Coursera’s Skills Graph helps learners find the right content to reach their goals


At Coursera, we use data to power our product and better serve our learners. One example is matching learners with the right learning content to reach their goals. We’ll leave it to Amazon and Netflix to speak to general discovery, and focus here instead on a set of algorithms that are specific to our learning context — our Skills Graph —, and its discovery application.

Above is a lightweight representation of the graph, which is built on data from across the site. At its essence, the graph maps a robust library of skills to each other, to the content that teaches them, to the careers that require them, and to the learners who have or want them.

Take as one example the is-taught-by edge between the skill node and the content node. It’s generated by a machine learning model with features that include attributes of the material like the frequency with which it references the skill or concepts related to the skill. One of the most powerful features, though, is what learners on the platform have self-reported learning as they moved through their experience. This edge powers a few data products on the site; one is skills-based search.

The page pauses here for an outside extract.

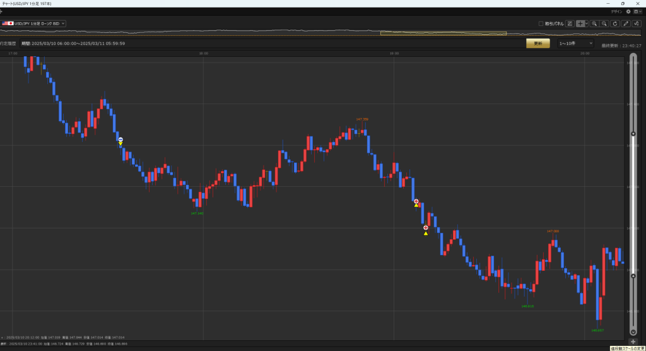Click the デザイン menu item
646x351 pixels.
click(616, 11)
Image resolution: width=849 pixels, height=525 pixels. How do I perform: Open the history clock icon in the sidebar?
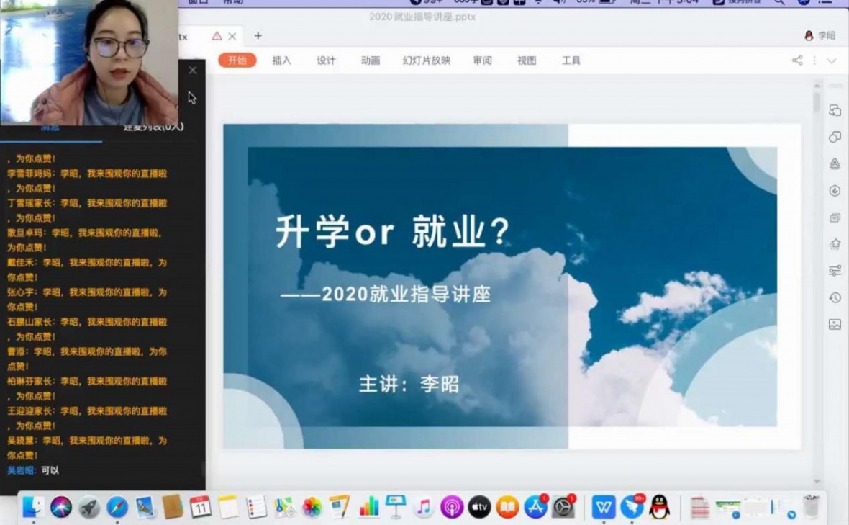[835, 297]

Imagine a learner who is looking to learn specific tools or technologies, maybe because she needs it for a freelancing job, or because it’s what she’s seeing on requisitions for a job to which she wants to apply. While these tools and technologies are often taught in courses on Coursera, they may not be mentioned by the instructor in describing the course. An example is NumPy, a package for scientific computing in Python. Searching the catalog for NumPy would return null results with just a standard text similarity-based search — and in fact it did until we built this edge and deployed it in search. Now the query instead returns 21 matches of courses where from the graph we know learners are learning NumPy. This extends across a range of hard skills — from the very broad to the very granular.

Once we built the graph infrastructure and unleashed it to incorporate learner-reported tags, it surpassed what we could have come up with on our own. For example, our initial set of skill tags were exclusively in the business, computer science, and data domains. But today, thanks to the graph, learners can easily find content that’s teaching soft skills, too— even where these are skills that are taught only indirectly. For example, when a learner searches for confidence, she is returned several courses on public speaking, the infamous Learning How to Learn course, and more — all powered by a rich stream of learner-reported data that feeds and updates the graph daily.

While the skill-based search application produced our single biggest algorithmic win yet in search, it assumes the learner knows what she wants to learn. Since many learners are more focused on what outcome they want — for example what job — we extended the graph to include a mapping between careers and the set of skills they require. This is based on the frequency with which skills appear in postings for that job, and based on the skills we observe real learners in those jobs have through their in-course performance. Here’s one application: As the learner is browsing Coursera content she can filter down by career relevancy.

We can do better still by incorporating data on each individual — for example using our platform data to rigorously measure what each learner already knows, and use that to land them in the right level of content. This starts with item-response theory models trained on the hundreds of millions of questions that have been attempted on the platform. In a nutshell, the models output an estimated difficulty for each question. Marrying these estimates with a given learner’s performance on the assessments she’s attempted, we can infer her level in each of a range of skills. Below is sample output for a single learner. She is relatively stronger in Data Management, but weaker in Machine Learning. Knowing this allows us to, among other things, recommend beginner ML content.

Today we’ve shared some examples of how our Skills Graph, built on rich data captured across the platform, allows us to develop a more robust understanding of learners and content and careers and, when fed back in the product, is helping each learner find the right content for them.

In the coming weeks, we’ll share other applications of the graph, including how the graph is unlocking valuable insights for our enterprise customers in an application called Skills Benchmarking.